Excerpt provided =
===============

File image of Northern Ireland Secretary of State Chris Heaton-Harris PA
PA
While Clayton said there is a need to see the Stormont Executive restored, he called for this “money to be released by Heaton-Harris to try and move these issues around public sector pay”.
“The Secretary of State has said previously he doesn’t and can’t negotiate on issues of pay, but we haven’t asked him to negotiate,” said Clayton.
“We’re asking him to release the funding that’s needed to allow these issues to be dealt with and that’ll be the message our members will be delivering today.”
‘Political football’
Clayton told The Journal that there is widespread frustration that this issue can’t be resolved.
“If the executive is not in place, our members still need to have their issues of pay dealt with.
“That’s what leads to this huge sense of frustration, there is a Secretary of State there who has responsibility for governance and for setting the budgets for public services, and who has said that there are resources there for pay.
“The frustration is very much a feeling that our members don’t want to be used as political leverage,” said Clayton.
“Heaton-Harris has said there are resources there, and our message is that those resources need to be released.
“The head of the civil service and the chief executives of the various health trusts in Northern Ireland have all made statements highlighting the need to deal with the issues of pay and for that funding to be made available.”

===============

Stored items
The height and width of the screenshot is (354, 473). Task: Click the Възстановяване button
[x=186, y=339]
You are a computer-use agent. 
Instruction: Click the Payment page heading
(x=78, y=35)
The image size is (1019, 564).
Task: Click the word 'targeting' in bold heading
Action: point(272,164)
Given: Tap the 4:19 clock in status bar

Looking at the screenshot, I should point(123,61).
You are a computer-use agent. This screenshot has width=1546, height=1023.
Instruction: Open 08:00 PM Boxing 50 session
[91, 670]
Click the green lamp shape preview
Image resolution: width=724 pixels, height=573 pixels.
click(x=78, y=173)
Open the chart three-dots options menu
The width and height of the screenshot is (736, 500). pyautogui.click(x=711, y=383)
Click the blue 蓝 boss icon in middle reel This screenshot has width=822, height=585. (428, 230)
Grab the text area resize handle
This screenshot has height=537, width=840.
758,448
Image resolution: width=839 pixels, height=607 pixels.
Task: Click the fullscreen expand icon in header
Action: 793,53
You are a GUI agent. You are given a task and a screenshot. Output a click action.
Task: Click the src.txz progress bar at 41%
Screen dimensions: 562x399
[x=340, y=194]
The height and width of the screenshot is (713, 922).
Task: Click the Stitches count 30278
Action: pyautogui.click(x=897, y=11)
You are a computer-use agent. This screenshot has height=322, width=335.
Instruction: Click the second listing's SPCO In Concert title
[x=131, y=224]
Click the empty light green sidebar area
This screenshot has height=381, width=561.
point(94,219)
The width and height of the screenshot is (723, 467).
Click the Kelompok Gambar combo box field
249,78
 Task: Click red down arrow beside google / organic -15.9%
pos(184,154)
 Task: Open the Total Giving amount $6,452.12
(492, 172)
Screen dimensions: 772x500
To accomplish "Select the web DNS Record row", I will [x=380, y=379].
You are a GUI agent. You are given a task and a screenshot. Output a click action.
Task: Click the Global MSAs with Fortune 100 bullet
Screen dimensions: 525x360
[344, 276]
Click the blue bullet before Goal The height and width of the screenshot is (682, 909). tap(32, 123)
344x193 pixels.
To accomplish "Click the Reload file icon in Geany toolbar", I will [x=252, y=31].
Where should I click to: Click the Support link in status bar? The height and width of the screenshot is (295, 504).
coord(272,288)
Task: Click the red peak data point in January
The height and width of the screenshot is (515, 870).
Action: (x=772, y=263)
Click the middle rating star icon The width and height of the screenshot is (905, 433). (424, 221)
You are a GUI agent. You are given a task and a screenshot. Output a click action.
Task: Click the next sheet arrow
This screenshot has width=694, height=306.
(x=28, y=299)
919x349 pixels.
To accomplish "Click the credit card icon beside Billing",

===============

Required action A = Please rewrite the article on public sector pay starting at "File image of" and ending at "can’t be resolved.", swapping "Clayton" for "Mr. Clayton".
Required action B = Continue the article on public sector pay from where it stops.
The records are separate material and are not part of the article on public sector pay.

Answer box A =
File image of Northern Ireland Secretary of State Chris Heaton-Harris PA
PA
While Mr. Clayton said there is a need to see the Stormont Executive restored, he called for this “money to be released by Heaton-Harris to try and move these issues around public sector pay”.
“The Secretary of State has said previously he doesn’t and can’t negotiate on issues of pay, but we haven’t asked him to negotiate,” said Mr. Clayton.
“We’re asking him to release the funding that’s needed to allow these issues to be dealt with and that’ll be the message our members will be delivering today.”
‘Political football’
Mr. Clayton told The Journal that there is widespread frustration that this issue can’t be resolved.

Answer box B =
Jayne Brady, head of the Northern Ireland Civil Service, had written to Heaton-Harris calling for this funding to be released to stop today’s strike action.
Jayne Brady, head of the Northern Ireland Civil Service, has called for funding to be released to prevent the strikes PA
PA
Her letter read: “You have publicly stated that the UK Government cannot, and will not, stand by and allow public services and finances to decline further.
“This Thursday will represent the single biggest day of industrial action in a generation, reflecting the strength of feeling and deteriorating, and frankly untenable, position we are now in.”
Clayton added that Unison members “do not want to find their issues becoming a political football”.
“They know they’re making very reasonable demands in relation to pay, they’ve seen pay awards made in the NHS in England, for example, and they want to see moves made to value them here.”
‘Devil in the detail’
When asked if the release of these funds would be enough to meet the demands of those striking, Clayton said he “wouldn’t want to raise expectations that that would be everything sorted”.
“That would be a major step in the right direction,” said Clayton, “but the devil is in the detail.
“While the funding would be released, we would then expect guarantees around what funding will be made available across the various disputes that we’re involved in.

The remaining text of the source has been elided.